Dauntless

Feb 17, 2015

Spoilers ahead.

It’s not often that a scene from a movie gets stuck in my head. Over 20-plus years of watching movies, there have been only a handful of such instances. Keanu Reaves towards the end of The Matrix, holding up his hand and stopping bullets. Jim Carrey, standing at the edge of his known world in The Truman Show, struggling with doubt and the reassuring words uttered by the godlike voice emanating from the heavens. The “those aren’t mountains” scene from Interstellar. And the scene below, starting at 0:57.

The movie was better than I expected it to be. It surpassed my low expectations so much in fact that I felt compelled to go and read the trilogy, something I hadn’t done because most of the reviews on goodreads are by gals and because one of said reviews expressly said that the books were largely derivative of the Hunger Games trilogy. Having read and loved said trilogy, I didn’t see much point in reading a wannabee-pretender. And I really should have stuck to that decision, because man the books are bad. The author lacks the ability to bring any scene to life, plot development feels haphazard and forced, there are a bunch of glaring holes in the logic, and there are way too many poorly-written romance scenes that serve no purpose other than to presumably make the trilogy’s target fanbase wet.

Having said that, I’m really glad that the movie’s director chose to modify the plot and round it out a bit, to give the characters a bit more depth and to have the characters’ actions actually make sense. A primer for those of you who aren’t familiar with the basic premise of the movie. It’s a post-apocalyptic setting, the story takes place entirely inside one city that is fenced-off from the rest of the world. The people living inside the city have divided into five factions that define their characteristics and behavior according to which dominant trait they have: bravery, intelligence, candor, selflessness and hippiness. Most kids either join their parents’ faction or switch to a faction of their choice. This is possible because most people really do have one overwhelming trait that dominates any other traits they might have out of the remaining four. The protagonist, however, has three out of five traits in equal proportion, a phenomenon referred to as “divergence”. And the idea is that the leaders of the bravery faction and intellect faction are hunting down divergents because they don’t think or behave in a predictable fashion and hence cannot be manipulated or controlled.

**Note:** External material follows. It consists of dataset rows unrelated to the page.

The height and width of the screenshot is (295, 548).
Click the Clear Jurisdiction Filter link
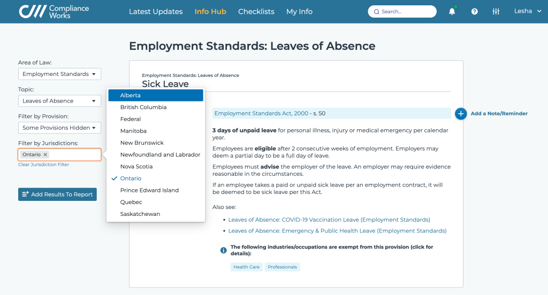click(44, 165)
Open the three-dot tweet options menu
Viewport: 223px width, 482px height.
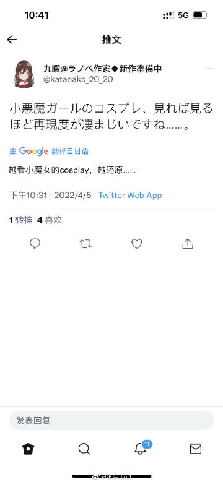(x=209, y=69)
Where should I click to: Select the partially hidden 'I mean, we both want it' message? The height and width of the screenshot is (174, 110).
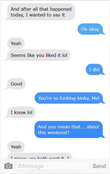tap(40, 156)
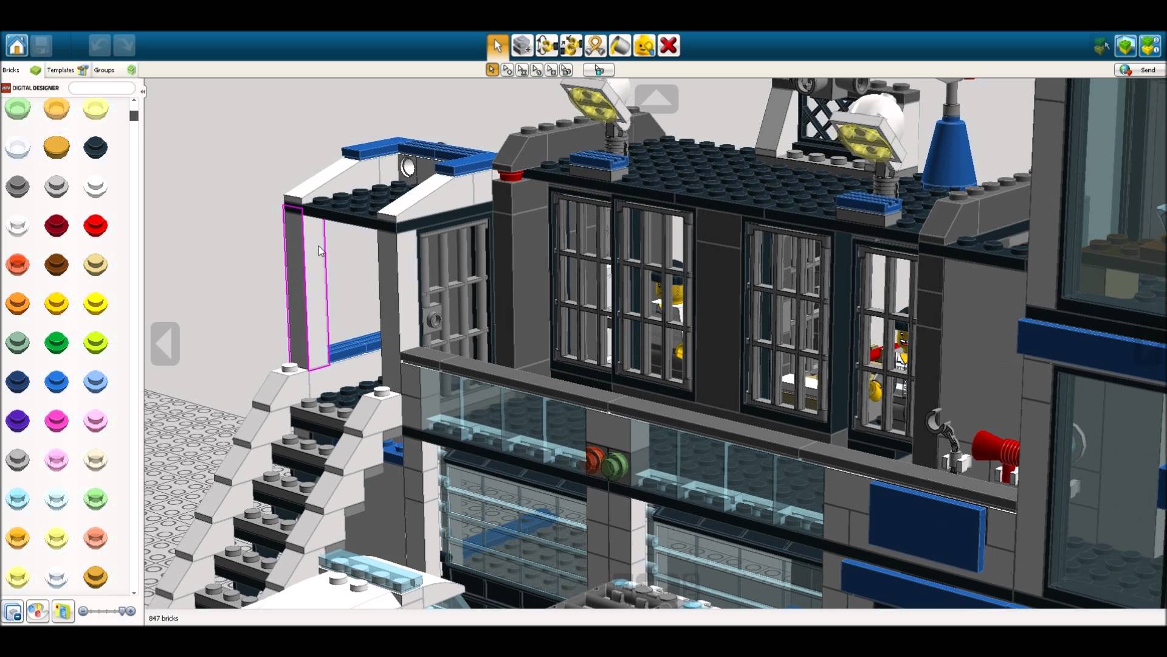Select the red color swatch
The width and height of the screenshot is (1167, 657).
coord(95,226)
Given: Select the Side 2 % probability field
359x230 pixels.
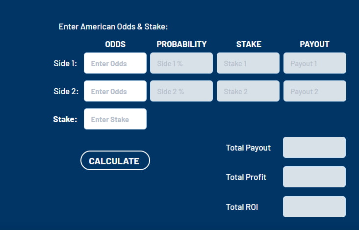Looking at the screenshot, I should tap(181, 91).
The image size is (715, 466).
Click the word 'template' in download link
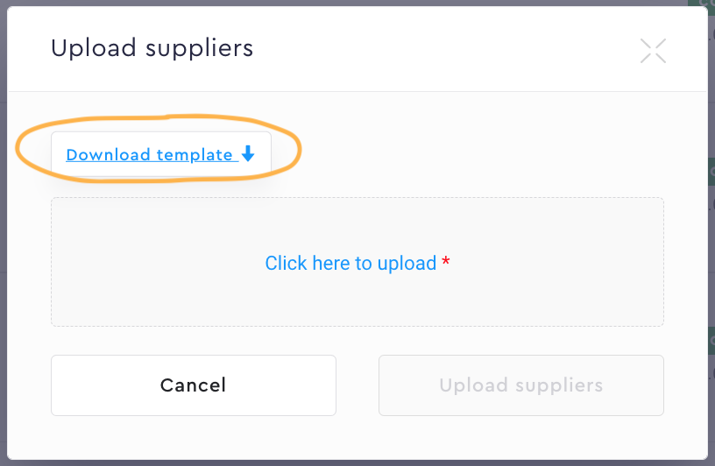pyautogui.click(x=195, y=155)
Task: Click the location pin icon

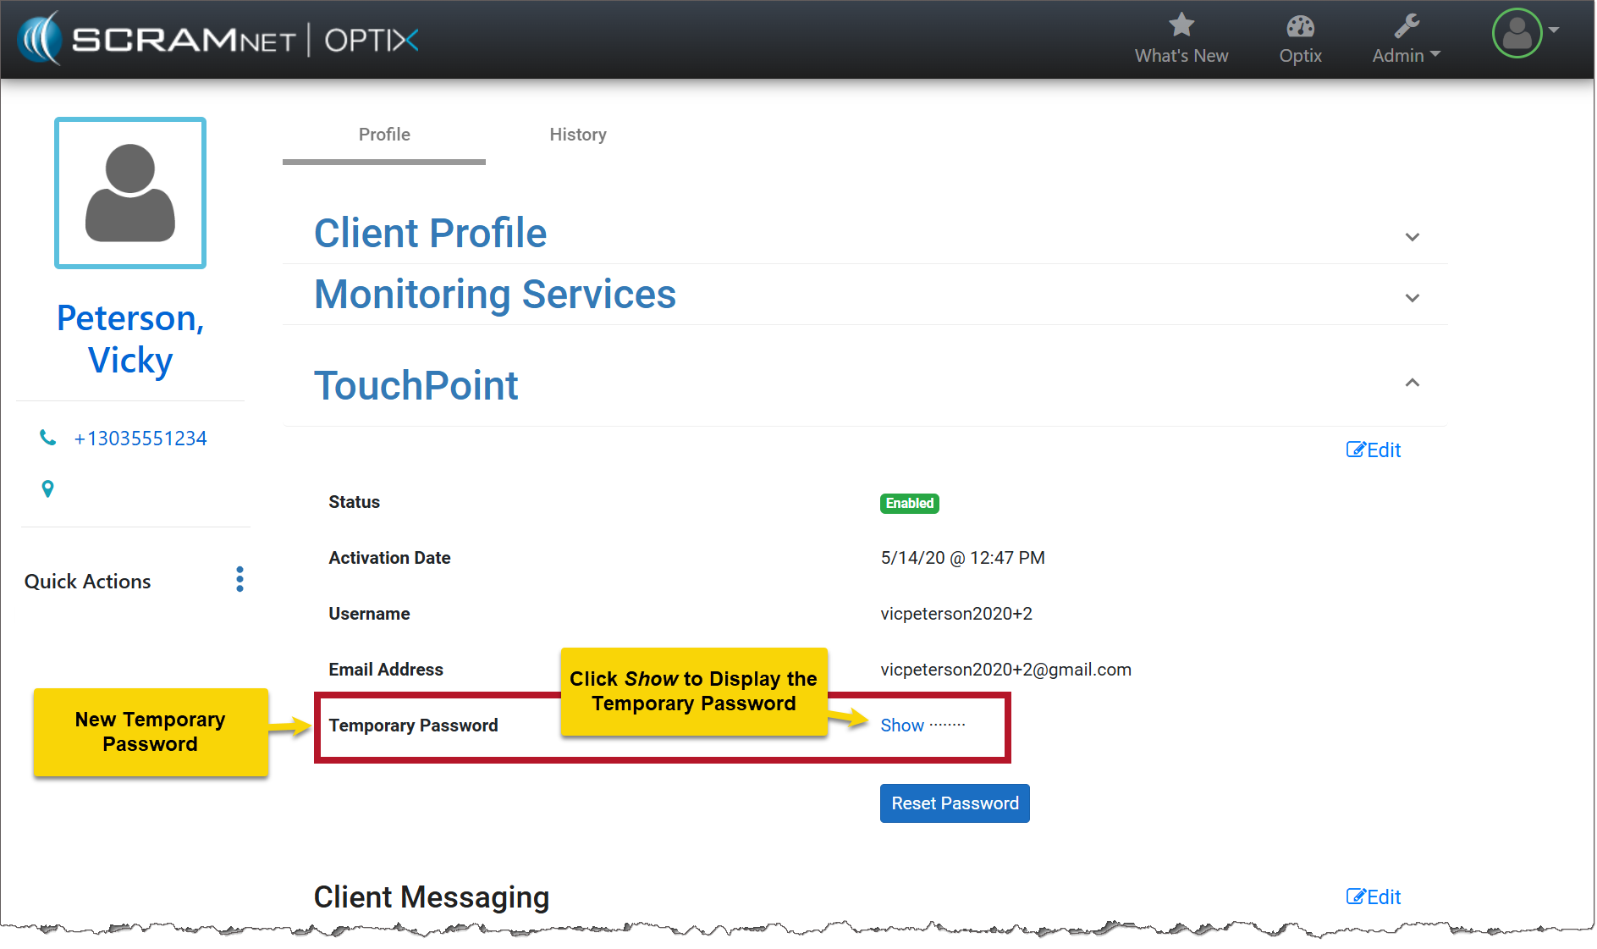Action: tap(48, 488)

One of the ways they detect divergence is by placing people in sticky situations inside a simulation and observing how they react, the catch being that people don’t know that they’re inside a simulation. Divergents are somehow aware that what they’re experiencing isn’t real and can therefore break the rules of the simulation to get themselves out of said sticky situation. So a person inside a simulation conjuring a gun out of thin air to shoot assailants or breaking unbreakable glass by just tapping on it lightly is definitely divergent. This is something that is expressly stated in the book and in the movie. The movie handles this intelligently, having the protagonist’s mentor ally with her and teach her how to think like the rest of the herd in order to fool observers overseeing her simulation. The book, on the other hand, completely ignores the premise it laid down and has the protagonist blithely breaking the rules of the simulation without any consequence. The author has definitely created an interesting world and a reasonably fresh premise, I just wish she’d then hired a ghost writer to flesh out the story itself instead of bumbling through it.

Anyway, the reason I wrote this post is mainly to talk about the video embedded above. A group of people whooping and jumping off a moving train, running down the street with wide grins on their faces, chasing after and boarding a different moving train. Plus the instrumental version of Woodkid’s Run Boy Run playing in the background. Perhaps the feeling stems from the urge to belong in a group, an urge that I believe is possessed by nearly every mammal on the planet. Or perhaps it’s the hunter-gatherer instinct at work, urging me to run after a fleeing antelope or something like that. Or maybe it’s none of those things. I’ve always been obsessed with parkour; Mirror’s Edge continues to be one of my favorite games of all time simply for the sheer bliss you get from pulling off a series of perfectly-executed jumps, vaults and rolls. At one point I even looked around to see if there were any free-running trainers in Bangalore (there aren’t any). For now, all I can do is run.